The Internal Revenue Code (IRC) provides that a nongrantor trust or estate computes its adjusted gross income (AGI) in the same manner as an individual, with a few exceptions. Section 67(e) provides one of those exceptions. It allows a nongrantor trust or estate to deduct costs incurred in connection with the administration of the estate or trust that would not have been incurred if the property were not held in such estate or trust, as well as outlines deductions allowable as personal exemptions and deductions for distributions of income. The Tax Cuts and Jobs Act added §67(g) to the IRC, suspending miscellaneous itemized deductions for tax years 2018 through 2025. Since the addition of §67(g), there have been calls for the IRS to clarify the applicability of §67(g) to §67(e). The proposed regulations under Treas. Reg. §1.67-4 clarify that §67(g) does not deny an estate or nongrantor trust the deductions allowed under §67(e), but the proposed regulations do not further clarify the treatment of such expenses for alternative minimum tax.

Another difference in the taxable income computation in nongrantor trusts and estates, as opposed to individuals, occurs when deductions exceed a taxpayer’s gross income in a given year. When a trust or estate has deductions in excess of its gross income, the loss generally does not carry over and does not pass through to the beneficiary. IRC §642(h), however, provides an exception to this general rule. It allows deductions in excess of gross income to be taken by the beneficiary in the year the trust or estate is terminated. Treas. Reg. §1.642(h)-2(a) provides further guidance and states that an excess deduction is “allowed only in computing taxable income and must be taken into account in computing the items of tax preference of beneficiaries; it is not allowed in computing adjusted gross income.” Therefore, excess deductions on the termination of an estate or trust are allowable as a single miscellaneous itemized deduction. As previously described, §67(g) suspended miscellaneous itemized deductions for tax years 2018 through 2025. As a result, the excess deduction on termination was denied deductibility on the beneficiaries’ return.
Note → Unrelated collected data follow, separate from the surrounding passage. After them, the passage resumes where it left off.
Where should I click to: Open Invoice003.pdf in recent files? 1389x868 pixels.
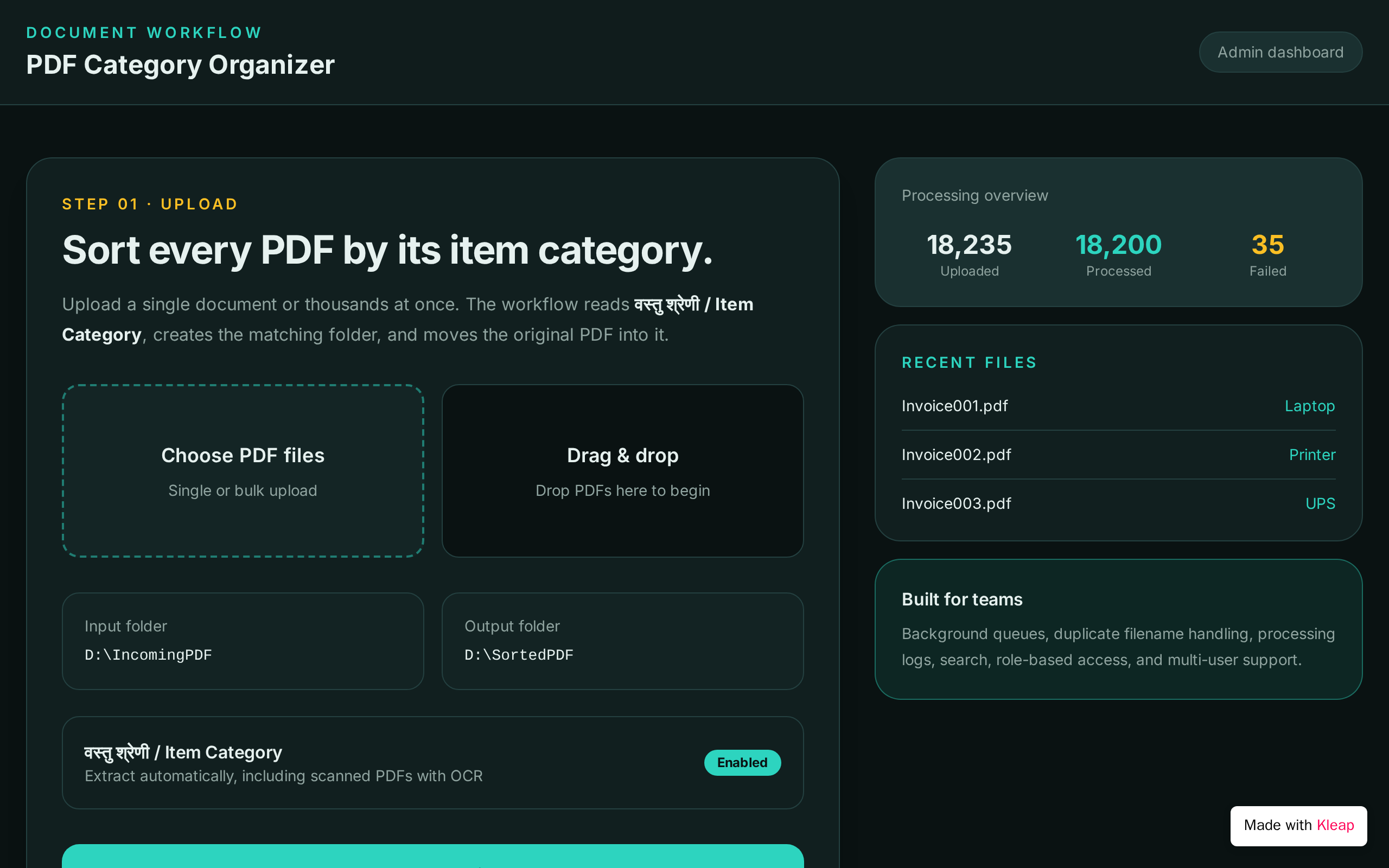coord(956,503)
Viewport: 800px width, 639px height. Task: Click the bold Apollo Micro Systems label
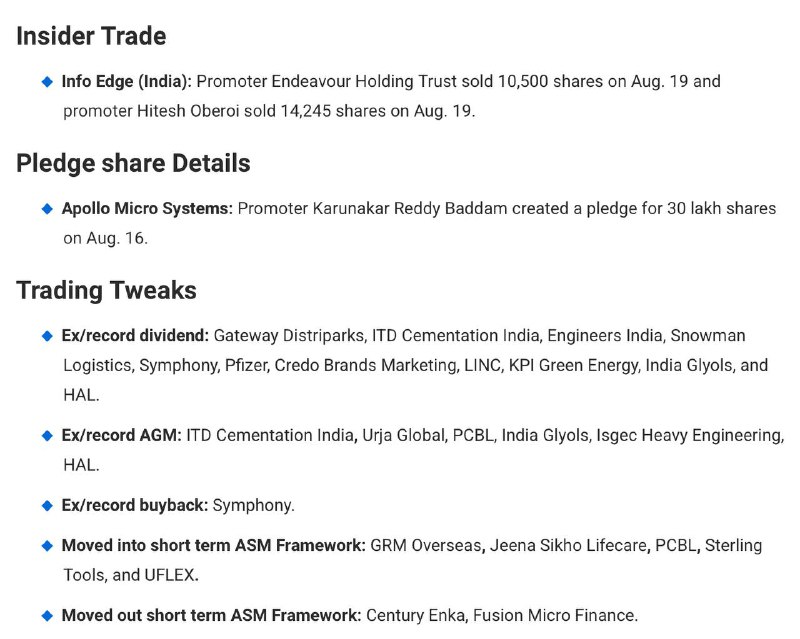pyautogui.click(x=147, y=208)
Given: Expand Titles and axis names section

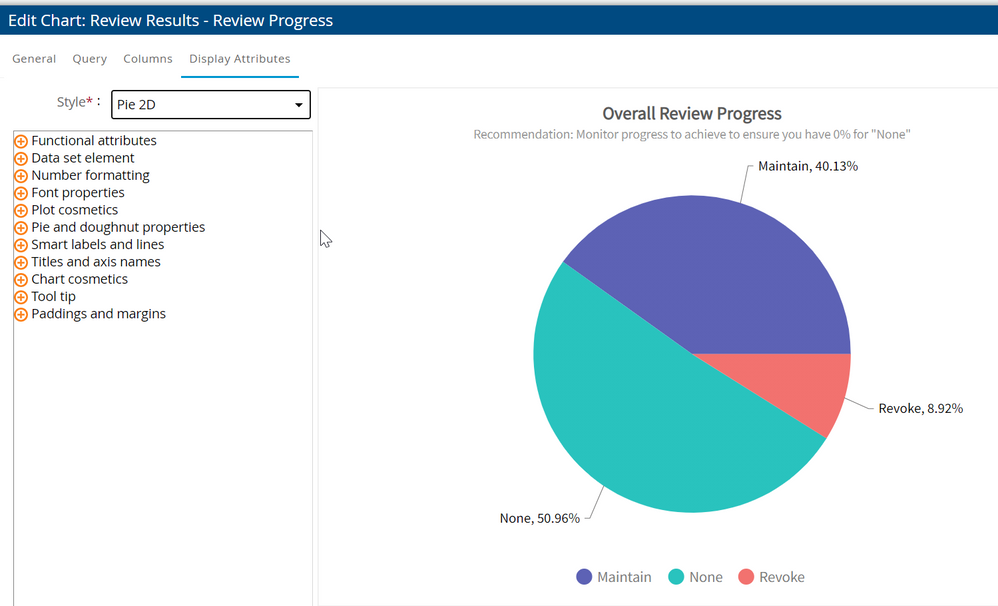Looking at the screenshot, I should click(x=21, y=262).
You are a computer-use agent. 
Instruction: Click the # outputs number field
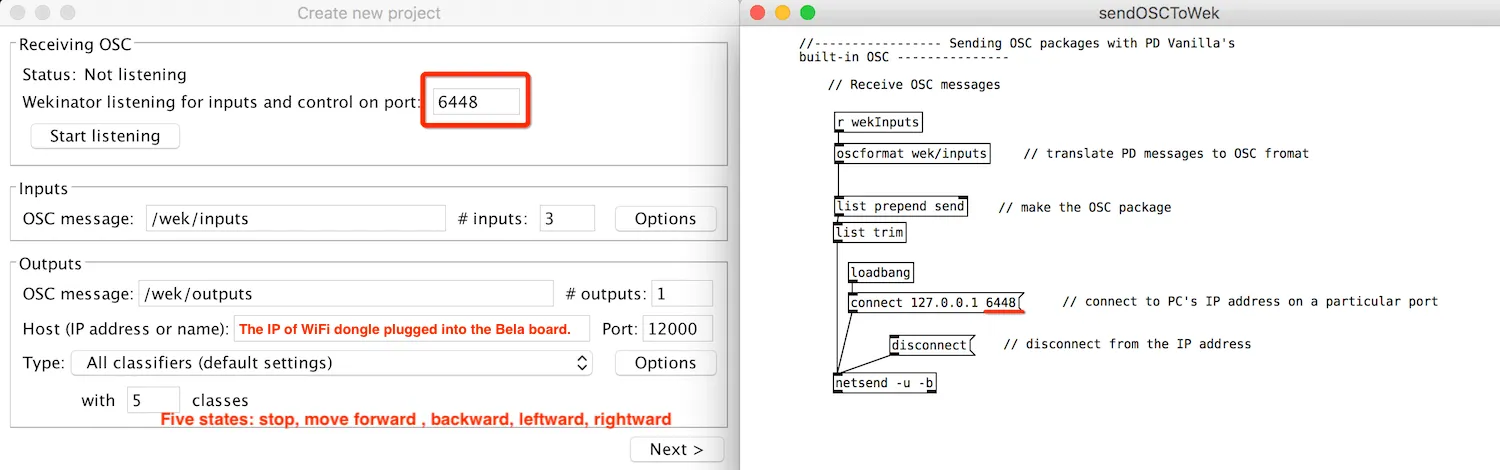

Commentators reminded the IRS that the Treas. Reg. §1.642(h)-2 predated the concept of miscellaneous itemized deductions and encouraged the IRS to exercise its regulatory authority to address the error caused by the addition of §67(g). The proposed regulations agree with the commentators. The proposed regulations outline that any excess deductions distributed by a trust or estate to its beneficiaries in the year of termination should not be categorized in a single itemized deduction as they were under Treas. Reg. §1.642(h)-2(a) but rather maintain their character. The excess deduction on termination under proposed regulation §1.642-(h)(2) will now be categorized under one of three buckets: those that would have otherwise been deducted when arriving at AGI at the trust level, amounts that would be itemized deductions after AGI and other miscellaneous deductions.

The proposed regulations allow for estates, nongrantor trusts and their beneficiaries to rely on the proposed regulations for taxable years beginning after December 31, 2017.